The Oakland roads that Lathan and other residents have complained about were rated “at risk,” with a three-year average of 54, meaning they have “deteriorat­ed” and “require immediate attention.”

Amid a chorus of complaints from residents — some of whom started leaving cones in rough spots to warn others, or took to smoothing out blocks themselves as “pothole vigilantes” — Oakland launched a $100 million, three-year repaving program earlier this year. That notorious stretch of Harold Street was finally fixed over the summer.
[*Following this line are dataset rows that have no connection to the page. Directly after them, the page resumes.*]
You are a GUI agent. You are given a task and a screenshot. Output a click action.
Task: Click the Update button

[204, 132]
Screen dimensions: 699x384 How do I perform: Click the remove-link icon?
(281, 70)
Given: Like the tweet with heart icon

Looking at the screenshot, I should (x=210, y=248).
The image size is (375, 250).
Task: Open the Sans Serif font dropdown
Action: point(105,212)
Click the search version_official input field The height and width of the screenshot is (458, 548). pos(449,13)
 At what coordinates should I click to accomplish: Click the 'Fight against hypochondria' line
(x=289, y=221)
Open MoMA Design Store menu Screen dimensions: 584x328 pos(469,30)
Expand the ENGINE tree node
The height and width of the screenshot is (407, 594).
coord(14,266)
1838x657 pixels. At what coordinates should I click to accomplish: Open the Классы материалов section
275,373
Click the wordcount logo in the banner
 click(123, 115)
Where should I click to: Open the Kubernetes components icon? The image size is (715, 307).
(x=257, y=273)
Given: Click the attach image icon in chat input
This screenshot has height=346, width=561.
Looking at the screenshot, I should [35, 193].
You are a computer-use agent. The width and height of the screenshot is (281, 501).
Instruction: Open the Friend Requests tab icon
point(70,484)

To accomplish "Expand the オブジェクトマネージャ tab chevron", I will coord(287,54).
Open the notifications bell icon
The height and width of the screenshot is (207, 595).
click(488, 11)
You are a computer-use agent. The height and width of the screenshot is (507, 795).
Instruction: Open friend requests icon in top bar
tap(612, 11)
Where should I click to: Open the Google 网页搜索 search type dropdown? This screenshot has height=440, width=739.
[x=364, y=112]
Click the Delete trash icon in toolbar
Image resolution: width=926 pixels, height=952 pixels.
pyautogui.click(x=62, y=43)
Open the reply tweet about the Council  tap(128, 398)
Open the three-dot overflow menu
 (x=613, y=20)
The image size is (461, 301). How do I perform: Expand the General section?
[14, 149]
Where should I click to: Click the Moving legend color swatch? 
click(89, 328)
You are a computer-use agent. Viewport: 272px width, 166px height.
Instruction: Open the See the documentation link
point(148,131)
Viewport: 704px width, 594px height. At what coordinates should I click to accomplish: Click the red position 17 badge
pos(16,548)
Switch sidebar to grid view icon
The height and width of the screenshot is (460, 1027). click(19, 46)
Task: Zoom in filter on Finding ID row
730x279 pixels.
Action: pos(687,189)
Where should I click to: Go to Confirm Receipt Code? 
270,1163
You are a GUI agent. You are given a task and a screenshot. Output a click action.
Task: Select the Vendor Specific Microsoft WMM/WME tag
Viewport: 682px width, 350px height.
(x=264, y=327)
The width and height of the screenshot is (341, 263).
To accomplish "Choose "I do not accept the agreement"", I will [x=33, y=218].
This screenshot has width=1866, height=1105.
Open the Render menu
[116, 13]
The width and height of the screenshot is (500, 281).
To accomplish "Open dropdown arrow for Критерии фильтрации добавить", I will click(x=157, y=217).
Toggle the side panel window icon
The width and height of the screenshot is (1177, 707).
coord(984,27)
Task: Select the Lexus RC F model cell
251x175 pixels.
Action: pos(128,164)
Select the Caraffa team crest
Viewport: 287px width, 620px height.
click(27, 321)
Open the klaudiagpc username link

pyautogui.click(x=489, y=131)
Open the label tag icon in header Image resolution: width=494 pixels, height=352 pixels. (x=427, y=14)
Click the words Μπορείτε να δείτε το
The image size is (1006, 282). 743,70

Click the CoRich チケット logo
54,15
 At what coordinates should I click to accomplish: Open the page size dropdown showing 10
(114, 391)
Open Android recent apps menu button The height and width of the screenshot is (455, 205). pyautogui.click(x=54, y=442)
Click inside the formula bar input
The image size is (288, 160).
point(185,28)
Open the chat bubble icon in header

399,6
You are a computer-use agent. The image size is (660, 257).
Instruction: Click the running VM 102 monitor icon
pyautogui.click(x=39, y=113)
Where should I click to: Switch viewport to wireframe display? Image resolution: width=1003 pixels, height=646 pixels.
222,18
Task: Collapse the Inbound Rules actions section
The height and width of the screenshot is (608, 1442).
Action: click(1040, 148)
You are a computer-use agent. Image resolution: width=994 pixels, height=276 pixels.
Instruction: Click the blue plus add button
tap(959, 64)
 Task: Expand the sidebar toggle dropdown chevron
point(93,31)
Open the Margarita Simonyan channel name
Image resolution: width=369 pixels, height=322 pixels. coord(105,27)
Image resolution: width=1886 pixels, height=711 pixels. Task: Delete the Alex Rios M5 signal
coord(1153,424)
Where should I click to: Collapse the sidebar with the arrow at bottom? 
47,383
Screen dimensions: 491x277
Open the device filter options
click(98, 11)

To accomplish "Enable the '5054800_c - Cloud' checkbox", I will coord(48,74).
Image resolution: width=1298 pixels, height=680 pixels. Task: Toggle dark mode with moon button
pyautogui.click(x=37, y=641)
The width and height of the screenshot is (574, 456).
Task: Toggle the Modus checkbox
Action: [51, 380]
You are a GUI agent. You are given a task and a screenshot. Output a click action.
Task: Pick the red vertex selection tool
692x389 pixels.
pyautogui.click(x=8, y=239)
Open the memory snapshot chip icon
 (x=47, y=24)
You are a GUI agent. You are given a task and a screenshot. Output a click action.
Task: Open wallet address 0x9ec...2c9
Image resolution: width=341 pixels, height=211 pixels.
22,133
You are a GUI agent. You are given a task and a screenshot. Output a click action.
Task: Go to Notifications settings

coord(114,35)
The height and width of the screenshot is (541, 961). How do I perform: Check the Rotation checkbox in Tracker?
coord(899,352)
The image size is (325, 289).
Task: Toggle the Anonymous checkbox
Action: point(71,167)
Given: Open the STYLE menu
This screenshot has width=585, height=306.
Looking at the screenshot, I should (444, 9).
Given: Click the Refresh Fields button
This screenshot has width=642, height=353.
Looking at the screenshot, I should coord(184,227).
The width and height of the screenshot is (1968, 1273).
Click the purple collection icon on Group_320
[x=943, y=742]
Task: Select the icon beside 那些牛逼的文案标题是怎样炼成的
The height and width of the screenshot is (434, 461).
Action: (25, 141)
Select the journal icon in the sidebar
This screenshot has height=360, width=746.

Some Bay Area cities with the best streets achieved their high scores thanks to new taxes that voters approved to give themselves smoother rides.

El Cerrito residents passed a half-cent sales tax in 2008 that funded repairs to aging streets, which Goodwin credited for an impressive turnaround. No city has improved its streets over the past decade as much as El Cerrito, according to the MTC report, which increased its pavement quality score by 33 points since 2008. The increase moved the city from the “at risk” range to the “very good/excellent” category.

Seeing El Cerrito’s success, other cities, including Orinda and Moraga, have passed similar measures, Goodwin said. And more are eyeing such taxes as a path to better streets.

The biggest decline in the Bay Area was Concord’s, whose roads have dropped by 18 points on the MTC’s scale since 2008, leaving the city with a 60-point score that puts it at the bottom of the “fair” range. City spokeswoma­n Jennifer Ortega said the decline came after Concord’s city council cut funding for road maintenanc­e during the recession to preserve money for other services.

“Without regular maintenanc­e, we see the roads deteriorat­ing faster,” Ortega said.

Recently, though, Concord has tried to turn the ship around. The city council approved a five-year, $27 million maintenanc­e plan in spring 2018 that funded repairs to busy streets such as Farm Bureau Road and Ygnacio Valley Road. But the plan will have to compete for funding in the city’s budget process, which Ortega said is shaping up to be tight this year.

She said Concord is now looking into whether a new tax like the one El Cerrito passed could be a way to fund those improvemen­ts, with discussion­s expected to ramp up next year.

“We certainly are going to need a larger allocation” for road maintenanc­e, Ortega said. “Our city council is considerin­g all options.”